Forever Burning – Nature’s Eternal Flames


Darvaza: Darvaza
Darvaza: DarvazaCourtesy

Rituals come in all forms and are celebrated by humans the world over. Some rituals are considered more well known than others.

In fact some are even brought into the main stream whereby they are given universal acknowledgement. The rituals that involve fire are the most prominent. The first famous fire ritual would probably have to be that which surrounds the Olympic flame. This is a flame which has been ceremonially lit every four years for the last 2000 years. This is one of the reasons it is referred to as the “Eternal Flame”. This is not a ritual that is confined to a few, but rather the whole planet as we have just witnessed from the recent London 2012 games as well as the great games that have gone before.

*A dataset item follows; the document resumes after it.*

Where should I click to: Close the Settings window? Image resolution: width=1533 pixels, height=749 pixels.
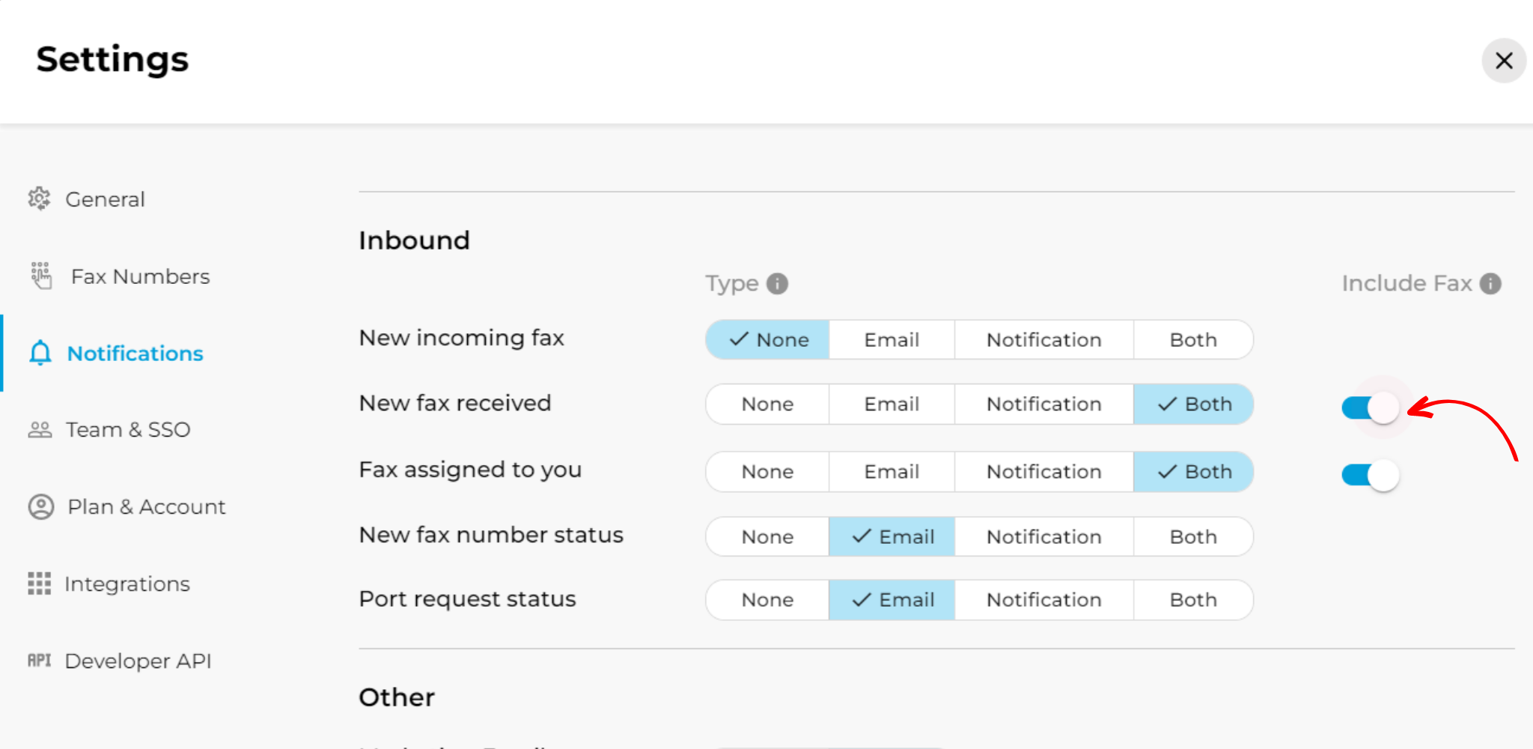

The “Mrapen” eternal flame located in Indonesia, is a very famous naturally occurring flame which emerged from the earth. The flame is mystical in its nature and occurred as gas was ignited by the fire hundreds of years ago. There is historical evidence that the flame has been burning at least since the 15th century. It’s a flame that never goes out despite the ravages of wind and rain. Considered sacred, it is used as part of an annual Buddhist ceremony called “Waisak”. It has even been used as a torch relay flame for some Indonesian sports events.

Another flame we can point to is the one located in Turkmenistan which is aptly nicknamed “The Gates of Hell”. This flame is more of a fiery inferno than a flame since it is 38 feet wide and has been on fire for over 38 years. It is known as the Darvaza Gas Crater. This is no natural occurrence but rather a result of a 1971 Russian industrial accident. After a drilling rig dug a little too far, it culminated in the release of poisonous gases. It was set alight in order to prevent an environmental leak – with the belief being that it would burn off soon. This created a continuous fire.

Many eternal flames will be pivotal to rituals and religions across the world. The Jewish faith uses the flame as part of a ritual which occurred at the Tabernacle and now the Jerusalem Temple. It was part of a commandment that a fire should burn continously at the Outer Altar. In modern times we can see reference to the eternal flame in the form of “sanctuary lamps”which are kept in the synagogues across the world. Flames will continue to be used as a symbol of respect and sacredness as it is the only element that can convey such feelings with force and illumination.

Which phenomena make your jaw drop? Has any fire burned longer than the Mrapen?